I think you mean "single sender" since all multicast is "one-to-many".
Are you explicitly excluding applications, such a streaming media,
which have a unicast feedback channel? (for quality reports etc)

> Now, that enterprise would wish to do the same with v6, but their v6 
> routers don't support multicast (or they don't have many v6 routers in 
> the first place).

Does "don't have many v6 routers" imply that there
might not be unicast connectivity between all the nodes for which you want
to establish single-sender multicast connectivity?

> (No IPv6 addresses would be needed on the tunnel, except the 
> traditional link-locals.)

I think that implies that it is impossible to have unicast feedback;
there isn't a tunnel configured on the multicast receivers which can be
used to send packets to the senders link-local IPv6 address, is there?

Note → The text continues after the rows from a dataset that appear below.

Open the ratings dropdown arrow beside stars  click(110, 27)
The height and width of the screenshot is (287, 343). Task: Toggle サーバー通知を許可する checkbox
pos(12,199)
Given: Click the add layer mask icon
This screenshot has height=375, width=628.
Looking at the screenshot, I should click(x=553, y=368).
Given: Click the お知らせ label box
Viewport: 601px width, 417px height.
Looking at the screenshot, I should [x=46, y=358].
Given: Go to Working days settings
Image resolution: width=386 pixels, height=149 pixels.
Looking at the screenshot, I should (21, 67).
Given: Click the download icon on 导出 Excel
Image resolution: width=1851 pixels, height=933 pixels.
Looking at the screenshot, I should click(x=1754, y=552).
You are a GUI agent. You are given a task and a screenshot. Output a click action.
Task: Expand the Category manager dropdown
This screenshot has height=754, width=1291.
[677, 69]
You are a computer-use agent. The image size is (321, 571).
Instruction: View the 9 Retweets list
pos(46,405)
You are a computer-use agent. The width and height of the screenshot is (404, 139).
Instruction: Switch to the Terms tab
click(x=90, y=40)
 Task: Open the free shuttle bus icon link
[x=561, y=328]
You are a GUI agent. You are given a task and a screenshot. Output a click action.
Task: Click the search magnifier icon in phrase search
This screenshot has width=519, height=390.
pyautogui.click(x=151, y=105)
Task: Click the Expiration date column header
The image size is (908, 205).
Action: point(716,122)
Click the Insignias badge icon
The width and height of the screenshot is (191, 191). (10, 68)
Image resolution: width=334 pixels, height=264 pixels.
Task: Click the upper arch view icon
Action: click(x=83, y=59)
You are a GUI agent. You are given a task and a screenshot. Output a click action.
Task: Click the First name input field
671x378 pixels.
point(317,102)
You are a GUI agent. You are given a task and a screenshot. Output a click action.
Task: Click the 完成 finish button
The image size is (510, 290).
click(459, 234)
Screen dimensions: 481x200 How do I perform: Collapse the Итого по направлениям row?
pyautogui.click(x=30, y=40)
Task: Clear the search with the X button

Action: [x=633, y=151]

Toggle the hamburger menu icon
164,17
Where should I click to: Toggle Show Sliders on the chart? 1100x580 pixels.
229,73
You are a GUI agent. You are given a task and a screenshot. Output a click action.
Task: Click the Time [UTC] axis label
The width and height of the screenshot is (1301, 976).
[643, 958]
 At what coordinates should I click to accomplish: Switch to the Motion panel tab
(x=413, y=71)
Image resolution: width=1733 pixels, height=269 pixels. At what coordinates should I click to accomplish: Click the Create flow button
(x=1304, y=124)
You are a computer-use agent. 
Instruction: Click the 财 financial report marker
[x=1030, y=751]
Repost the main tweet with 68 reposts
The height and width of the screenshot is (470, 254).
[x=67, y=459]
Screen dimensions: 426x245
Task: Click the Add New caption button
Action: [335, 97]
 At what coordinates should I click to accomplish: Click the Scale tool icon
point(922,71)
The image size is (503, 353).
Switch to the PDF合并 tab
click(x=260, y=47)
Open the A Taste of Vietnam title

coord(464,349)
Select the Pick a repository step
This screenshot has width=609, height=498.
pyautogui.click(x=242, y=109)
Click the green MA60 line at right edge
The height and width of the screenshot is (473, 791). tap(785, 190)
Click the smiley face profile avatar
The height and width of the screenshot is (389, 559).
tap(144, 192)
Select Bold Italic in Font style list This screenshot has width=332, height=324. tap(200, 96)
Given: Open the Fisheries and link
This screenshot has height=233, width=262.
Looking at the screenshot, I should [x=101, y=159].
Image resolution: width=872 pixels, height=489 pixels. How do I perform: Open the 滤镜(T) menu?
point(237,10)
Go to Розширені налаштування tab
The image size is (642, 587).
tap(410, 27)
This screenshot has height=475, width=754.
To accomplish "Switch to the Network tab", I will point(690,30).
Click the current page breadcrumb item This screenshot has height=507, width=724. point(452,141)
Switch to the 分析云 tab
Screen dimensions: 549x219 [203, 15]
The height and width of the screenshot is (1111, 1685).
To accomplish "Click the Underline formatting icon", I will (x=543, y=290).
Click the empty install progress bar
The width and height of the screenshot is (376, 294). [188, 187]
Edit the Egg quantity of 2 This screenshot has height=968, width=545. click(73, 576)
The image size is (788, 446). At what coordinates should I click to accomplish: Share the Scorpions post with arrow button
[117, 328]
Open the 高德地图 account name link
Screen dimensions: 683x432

> On the other hand, the benefits are:
>  1) no unicast->multicast packet duplication at the tunnel servers, 
>     etc -- uses v4 multicast techniques
>  2) no new protocols needed, i.e., if deploying/implementing 6over4 is 
>     not seen feasible, this could provide a means to achieve some 
>     benefits of 6over4 for v4 multicast application.

But why not just run this application over IPv4 multicast?
I don't see what IPv6 multicast using only IPv6 link-local addresses
(and perhaps not a unicast return channel) would provide
over what IPv4 multicast can provide in this case.